### Your objective
Take every line from the entries below that includes the word "title" and copy it.

○ ○ ○ ○

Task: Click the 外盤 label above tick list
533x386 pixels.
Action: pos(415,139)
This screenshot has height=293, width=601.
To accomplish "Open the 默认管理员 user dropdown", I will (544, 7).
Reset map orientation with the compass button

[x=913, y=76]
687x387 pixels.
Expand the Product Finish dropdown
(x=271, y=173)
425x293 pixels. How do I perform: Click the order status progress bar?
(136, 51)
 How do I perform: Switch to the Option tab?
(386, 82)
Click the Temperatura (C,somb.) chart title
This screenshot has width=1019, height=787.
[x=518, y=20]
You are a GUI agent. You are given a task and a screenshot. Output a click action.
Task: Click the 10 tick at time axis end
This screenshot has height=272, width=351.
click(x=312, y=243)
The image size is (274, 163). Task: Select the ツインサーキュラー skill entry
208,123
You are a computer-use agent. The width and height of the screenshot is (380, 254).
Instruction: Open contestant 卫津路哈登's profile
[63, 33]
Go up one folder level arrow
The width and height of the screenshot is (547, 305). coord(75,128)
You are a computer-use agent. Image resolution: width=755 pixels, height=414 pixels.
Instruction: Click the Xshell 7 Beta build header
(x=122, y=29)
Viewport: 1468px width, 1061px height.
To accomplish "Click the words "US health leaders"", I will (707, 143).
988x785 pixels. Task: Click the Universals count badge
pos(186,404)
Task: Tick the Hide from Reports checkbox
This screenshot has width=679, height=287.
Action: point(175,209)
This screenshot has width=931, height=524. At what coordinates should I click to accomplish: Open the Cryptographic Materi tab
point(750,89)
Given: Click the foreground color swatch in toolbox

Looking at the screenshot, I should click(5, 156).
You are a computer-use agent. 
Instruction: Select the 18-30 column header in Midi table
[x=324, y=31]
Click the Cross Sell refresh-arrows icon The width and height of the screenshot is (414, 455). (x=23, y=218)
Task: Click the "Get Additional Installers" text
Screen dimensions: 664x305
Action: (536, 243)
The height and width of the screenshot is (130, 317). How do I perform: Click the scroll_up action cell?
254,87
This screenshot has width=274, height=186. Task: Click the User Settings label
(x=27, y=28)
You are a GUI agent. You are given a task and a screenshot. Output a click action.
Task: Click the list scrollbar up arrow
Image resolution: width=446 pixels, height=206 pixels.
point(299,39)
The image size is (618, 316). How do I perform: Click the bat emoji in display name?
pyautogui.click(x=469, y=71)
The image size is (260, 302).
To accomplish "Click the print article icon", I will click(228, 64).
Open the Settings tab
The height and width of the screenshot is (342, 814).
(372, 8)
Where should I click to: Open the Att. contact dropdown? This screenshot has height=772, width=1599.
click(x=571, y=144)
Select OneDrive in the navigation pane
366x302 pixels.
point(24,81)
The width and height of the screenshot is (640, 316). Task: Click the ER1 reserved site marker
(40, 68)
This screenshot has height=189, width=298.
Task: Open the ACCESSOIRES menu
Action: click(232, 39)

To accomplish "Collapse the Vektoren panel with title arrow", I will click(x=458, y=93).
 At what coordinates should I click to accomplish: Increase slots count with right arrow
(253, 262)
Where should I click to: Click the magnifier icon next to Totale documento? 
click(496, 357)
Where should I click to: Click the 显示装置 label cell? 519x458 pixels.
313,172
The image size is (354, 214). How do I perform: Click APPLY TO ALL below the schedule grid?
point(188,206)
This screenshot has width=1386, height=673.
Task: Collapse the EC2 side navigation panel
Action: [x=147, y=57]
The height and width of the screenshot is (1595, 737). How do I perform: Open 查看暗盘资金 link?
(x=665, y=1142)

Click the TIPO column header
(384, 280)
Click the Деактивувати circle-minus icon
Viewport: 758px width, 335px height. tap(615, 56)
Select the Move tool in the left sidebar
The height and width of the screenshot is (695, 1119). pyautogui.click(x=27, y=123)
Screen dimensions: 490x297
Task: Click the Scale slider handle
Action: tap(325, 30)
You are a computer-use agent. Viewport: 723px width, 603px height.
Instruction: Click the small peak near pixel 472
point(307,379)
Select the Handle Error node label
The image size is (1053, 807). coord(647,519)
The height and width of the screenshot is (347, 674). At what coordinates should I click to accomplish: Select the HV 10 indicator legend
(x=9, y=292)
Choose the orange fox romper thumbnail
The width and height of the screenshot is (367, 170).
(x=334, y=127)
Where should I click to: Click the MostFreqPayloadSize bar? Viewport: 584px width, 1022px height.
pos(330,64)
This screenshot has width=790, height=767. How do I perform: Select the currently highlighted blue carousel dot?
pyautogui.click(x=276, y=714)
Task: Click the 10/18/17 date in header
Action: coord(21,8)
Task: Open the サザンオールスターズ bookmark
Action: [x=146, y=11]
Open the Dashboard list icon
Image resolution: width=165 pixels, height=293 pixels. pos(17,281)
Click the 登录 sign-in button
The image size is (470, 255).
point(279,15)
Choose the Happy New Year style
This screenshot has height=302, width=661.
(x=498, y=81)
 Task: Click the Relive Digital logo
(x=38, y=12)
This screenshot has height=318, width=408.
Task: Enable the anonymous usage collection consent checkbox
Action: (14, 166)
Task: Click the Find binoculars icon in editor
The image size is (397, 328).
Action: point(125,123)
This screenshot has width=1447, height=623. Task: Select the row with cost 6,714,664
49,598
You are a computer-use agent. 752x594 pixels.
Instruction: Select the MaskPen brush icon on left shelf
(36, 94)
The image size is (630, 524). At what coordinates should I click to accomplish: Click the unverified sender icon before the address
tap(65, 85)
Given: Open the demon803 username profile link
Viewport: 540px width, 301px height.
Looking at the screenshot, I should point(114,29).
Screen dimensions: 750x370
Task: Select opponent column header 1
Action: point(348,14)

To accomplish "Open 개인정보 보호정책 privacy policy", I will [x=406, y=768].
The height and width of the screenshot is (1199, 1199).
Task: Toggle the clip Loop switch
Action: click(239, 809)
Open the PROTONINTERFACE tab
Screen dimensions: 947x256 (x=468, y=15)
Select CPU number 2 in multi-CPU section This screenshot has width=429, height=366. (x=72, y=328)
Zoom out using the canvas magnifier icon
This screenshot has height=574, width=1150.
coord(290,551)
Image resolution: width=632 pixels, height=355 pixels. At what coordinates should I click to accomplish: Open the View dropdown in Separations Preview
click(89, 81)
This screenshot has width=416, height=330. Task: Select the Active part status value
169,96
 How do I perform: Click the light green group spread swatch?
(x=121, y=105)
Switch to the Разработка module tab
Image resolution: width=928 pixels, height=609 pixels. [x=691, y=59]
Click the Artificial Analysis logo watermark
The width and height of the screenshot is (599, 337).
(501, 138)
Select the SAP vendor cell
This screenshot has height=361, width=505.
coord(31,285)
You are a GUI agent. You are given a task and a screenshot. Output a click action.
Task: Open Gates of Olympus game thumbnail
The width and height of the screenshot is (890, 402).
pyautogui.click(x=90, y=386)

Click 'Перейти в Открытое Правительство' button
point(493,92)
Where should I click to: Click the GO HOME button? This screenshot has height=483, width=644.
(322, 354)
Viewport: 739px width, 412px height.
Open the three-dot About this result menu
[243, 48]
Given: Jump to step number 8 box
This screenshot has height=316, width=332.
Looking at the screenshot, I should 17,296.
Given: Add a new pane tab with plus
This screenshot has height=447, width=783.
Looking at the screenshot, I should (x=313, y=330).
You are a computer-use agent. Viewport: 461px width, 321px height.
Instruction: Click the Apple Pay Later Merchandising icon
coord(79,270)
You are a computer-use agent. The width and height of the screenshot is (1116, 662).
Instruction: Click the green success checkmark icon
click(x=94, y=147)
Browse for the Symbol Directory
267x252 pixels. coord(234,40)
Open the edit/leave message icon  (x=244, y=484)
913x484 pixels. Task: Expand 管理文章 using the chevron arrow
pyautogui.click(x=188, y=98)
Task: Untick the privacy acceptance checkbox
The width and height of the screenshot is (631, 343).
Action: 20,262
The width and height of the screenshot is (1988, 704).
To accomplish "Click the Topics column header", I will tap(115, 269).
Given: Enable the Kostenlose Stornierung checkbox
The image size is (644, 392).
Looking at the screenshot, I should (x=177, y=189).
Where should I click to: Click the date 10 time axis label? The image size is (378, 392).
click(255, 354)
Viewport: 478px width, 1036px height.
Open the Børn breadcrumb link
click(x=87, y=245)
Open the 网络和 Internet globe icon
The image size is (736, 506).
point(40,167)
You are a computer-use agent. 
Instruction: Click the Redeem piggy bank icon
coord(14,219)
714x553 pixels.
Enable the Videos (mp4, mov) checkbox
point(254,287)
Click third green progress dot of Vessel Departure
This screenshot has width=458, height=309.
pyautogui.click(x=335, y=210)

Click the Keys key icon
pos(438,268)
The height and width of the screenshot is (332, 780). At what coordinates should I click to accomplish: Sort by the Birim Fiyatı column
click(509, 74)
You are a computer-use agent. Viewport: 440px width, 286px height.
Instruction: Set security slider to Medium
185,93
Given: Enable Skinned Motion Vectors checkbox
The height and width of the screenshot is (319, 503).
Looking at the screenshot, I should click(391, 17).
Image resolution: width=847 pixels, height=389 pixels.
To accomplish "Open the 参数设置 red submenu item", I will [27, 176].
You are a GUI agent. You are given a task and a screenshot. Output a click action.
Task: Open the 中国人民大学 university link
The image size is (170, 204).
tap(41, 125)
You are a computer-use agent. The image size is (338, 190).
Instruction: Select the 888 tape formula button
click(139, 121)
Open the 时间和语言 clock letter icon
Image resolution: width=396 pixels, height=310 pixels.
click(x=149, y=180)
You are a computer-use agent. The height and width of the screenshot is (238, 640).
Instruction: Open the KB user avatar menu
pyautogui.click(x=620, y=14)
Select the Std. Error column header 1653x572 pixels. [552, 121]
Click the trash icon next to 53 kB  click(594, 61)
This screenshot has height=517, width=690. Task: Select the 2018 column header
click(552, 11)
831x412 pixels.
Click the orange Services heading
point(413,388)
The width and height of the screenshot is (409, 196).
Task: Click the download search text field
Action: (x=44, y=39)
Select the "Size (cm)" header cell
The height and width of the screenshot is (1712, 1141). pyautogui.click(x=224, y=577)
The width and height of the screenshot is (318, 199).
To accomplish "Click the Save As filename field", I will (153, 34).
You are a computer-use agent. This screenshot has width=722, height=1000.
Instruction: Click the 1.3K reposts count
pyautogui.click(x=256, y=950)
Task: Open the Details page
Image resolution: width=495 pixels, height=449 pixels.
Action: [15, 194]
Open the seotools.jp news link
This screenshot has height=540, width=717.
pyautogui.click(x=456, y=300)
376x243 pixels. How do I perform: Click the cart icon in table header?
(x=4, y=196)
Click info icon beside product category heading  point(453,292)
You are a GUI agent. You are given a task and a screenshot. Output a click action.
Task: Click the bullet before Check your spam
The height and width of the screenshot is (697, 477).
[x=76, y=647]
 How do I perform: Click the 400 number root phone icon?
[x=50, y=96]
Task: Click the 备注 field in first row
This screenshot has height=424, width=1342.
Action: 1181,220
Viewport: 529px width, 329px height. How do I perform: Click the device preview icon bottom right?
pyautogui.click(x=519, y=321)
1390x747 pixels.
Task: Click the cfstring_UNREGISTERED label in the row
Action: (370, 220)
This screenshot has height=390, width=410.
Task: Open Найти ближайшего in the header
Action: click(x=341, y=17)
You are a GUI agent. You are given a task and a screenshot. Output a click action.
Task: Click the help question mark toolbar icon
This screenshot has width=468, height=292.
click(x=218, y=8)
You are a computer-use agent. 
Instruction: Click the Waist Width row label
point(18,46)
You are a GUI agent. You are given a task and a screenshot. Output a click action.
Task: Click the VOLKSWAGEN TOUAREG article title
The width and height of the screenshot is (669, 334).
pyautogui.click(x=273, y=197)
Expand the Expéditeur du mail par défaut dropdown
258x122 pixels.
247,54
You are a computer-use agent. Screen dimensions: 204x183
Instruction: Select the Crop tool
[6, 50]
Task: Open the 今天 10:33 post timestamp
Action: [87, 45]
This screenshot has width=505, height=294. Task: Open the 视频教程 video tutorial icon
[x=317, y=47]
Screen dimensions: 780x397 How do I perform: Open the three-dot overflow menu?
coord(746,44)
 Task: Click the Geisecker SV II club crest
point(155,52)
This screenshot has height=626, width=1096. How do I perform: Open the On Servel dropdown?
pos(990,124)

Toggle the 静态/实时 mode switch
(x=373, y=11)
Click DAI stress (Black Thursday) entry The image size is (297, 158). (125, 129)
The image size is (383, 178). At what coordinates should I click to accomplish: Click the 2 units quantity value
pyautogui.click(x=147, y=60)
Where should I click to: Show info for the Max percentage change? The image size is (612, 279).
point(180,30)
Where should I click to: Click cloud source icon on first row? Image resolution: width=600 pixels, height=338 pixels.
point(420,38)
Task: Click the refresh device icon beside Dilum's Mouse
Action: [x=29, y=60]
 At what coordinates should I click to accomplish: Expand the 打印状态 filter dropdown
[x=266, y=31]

○ ○ ○ ○

### Result of this task
Click the Temperatura (C,somb.) chart title
To accomplish "Collapse the Vektoren panel with title arrow", I will click(x=458, y=93).
Task: Click the VOLKSWAGEN TOUAREG article title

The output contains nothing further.